» **What you will do**: The expected output is a copy of every line in the records with the string "pixels".

» **Data for this exercise**:

----

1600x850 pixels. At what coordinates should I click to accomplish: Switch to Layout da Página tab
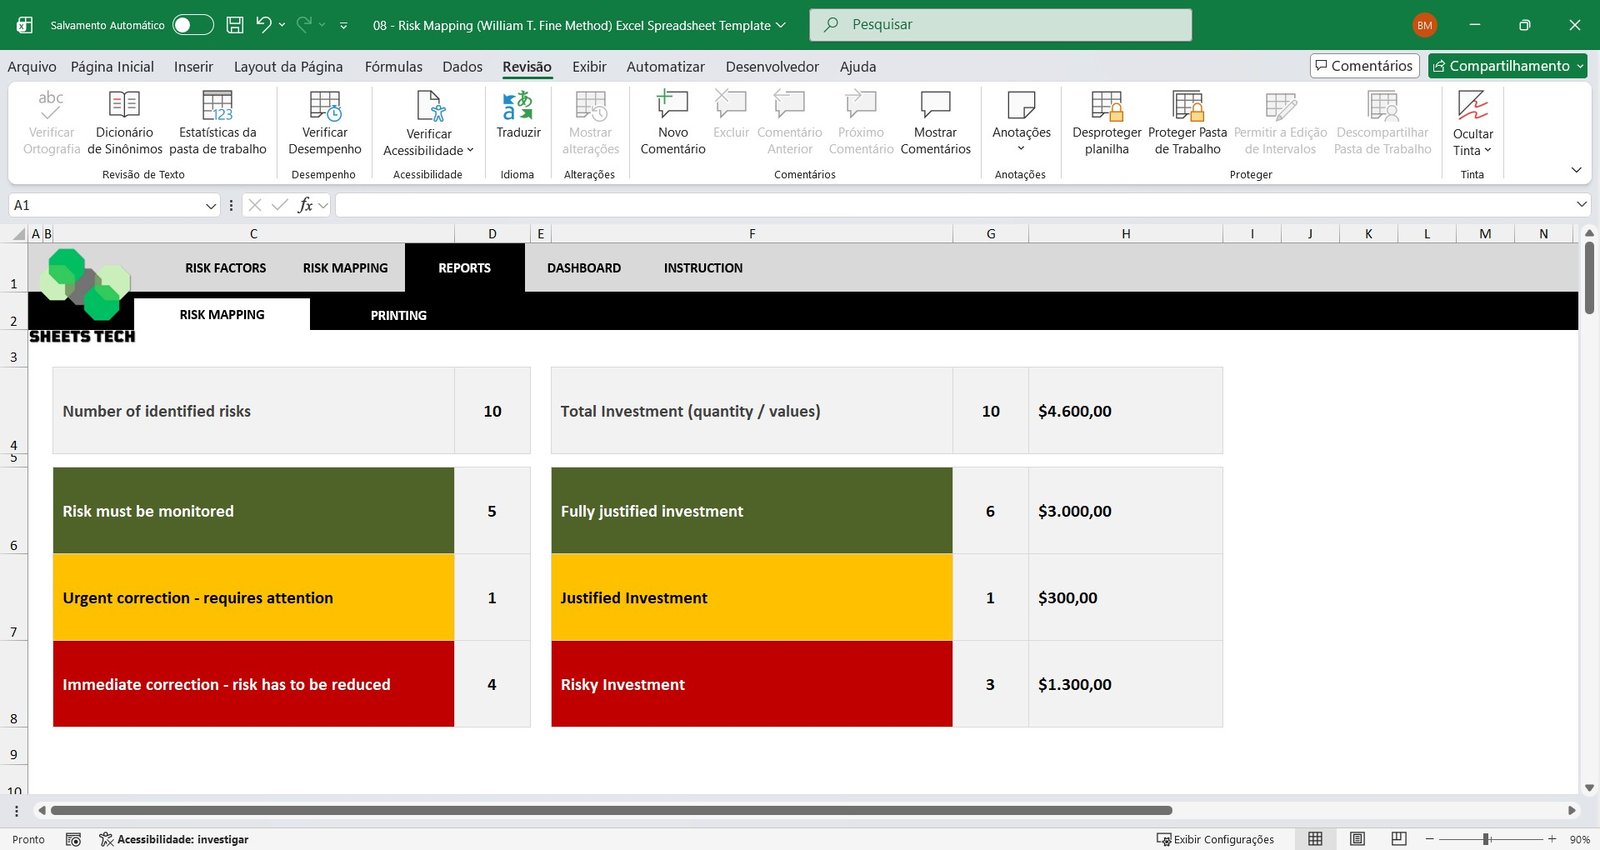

----

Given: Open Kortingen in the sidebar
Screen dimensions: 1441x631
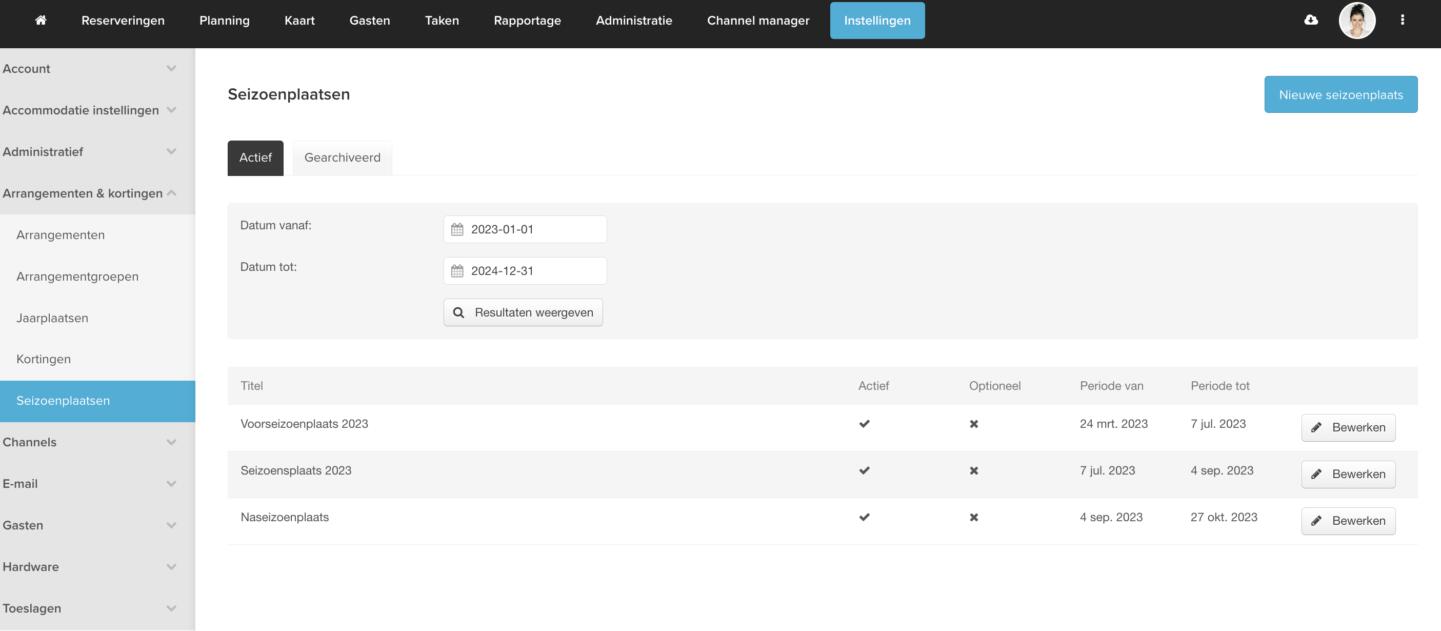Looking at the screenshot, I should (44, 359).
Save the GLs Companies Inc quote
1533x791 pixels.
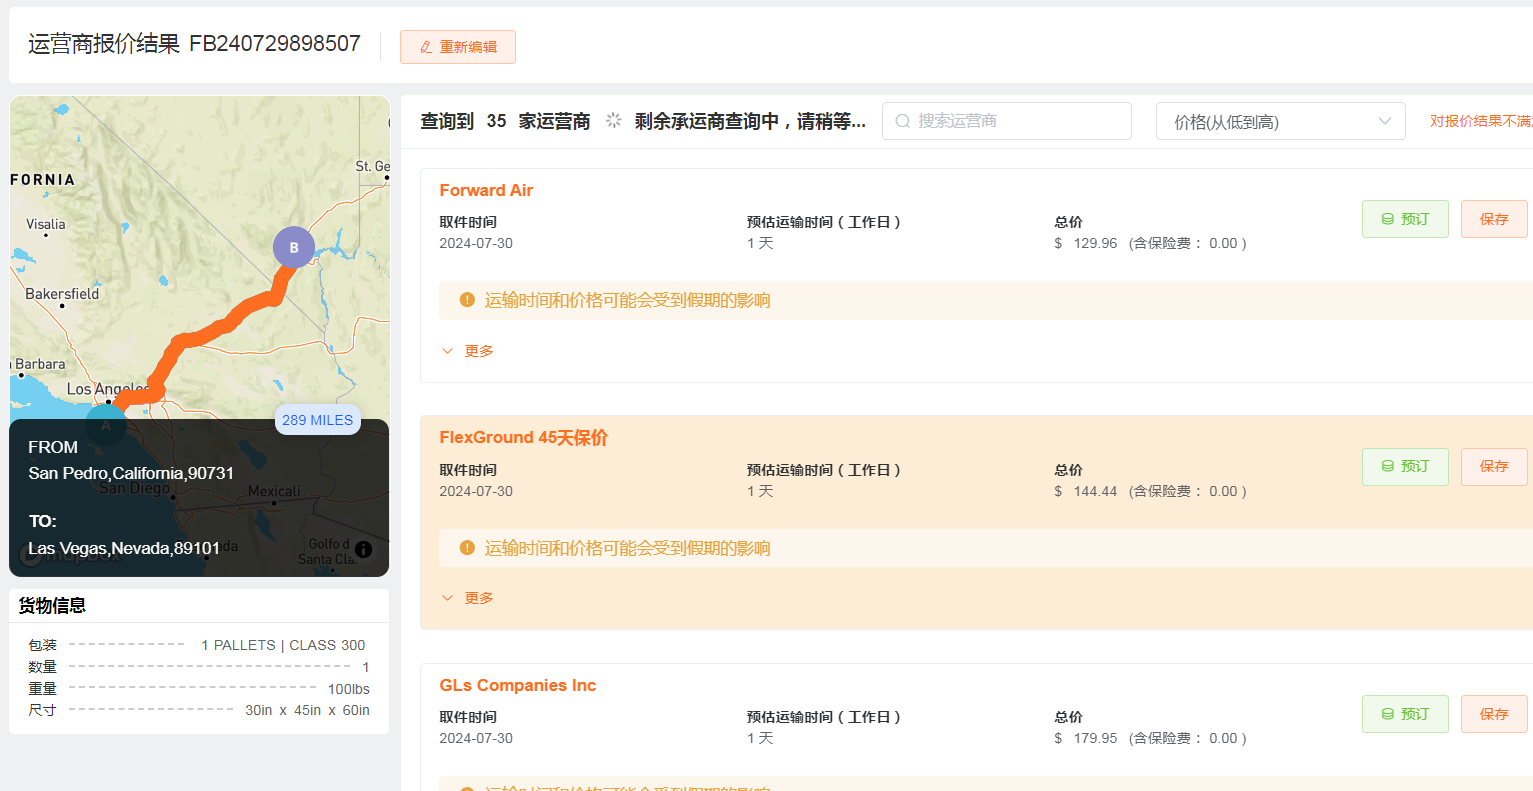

----

» **Written response**:
1600x850 pixels. At what coordinates should I click to accomplish: Switch to Layout da Página tab
1533x791 pixels.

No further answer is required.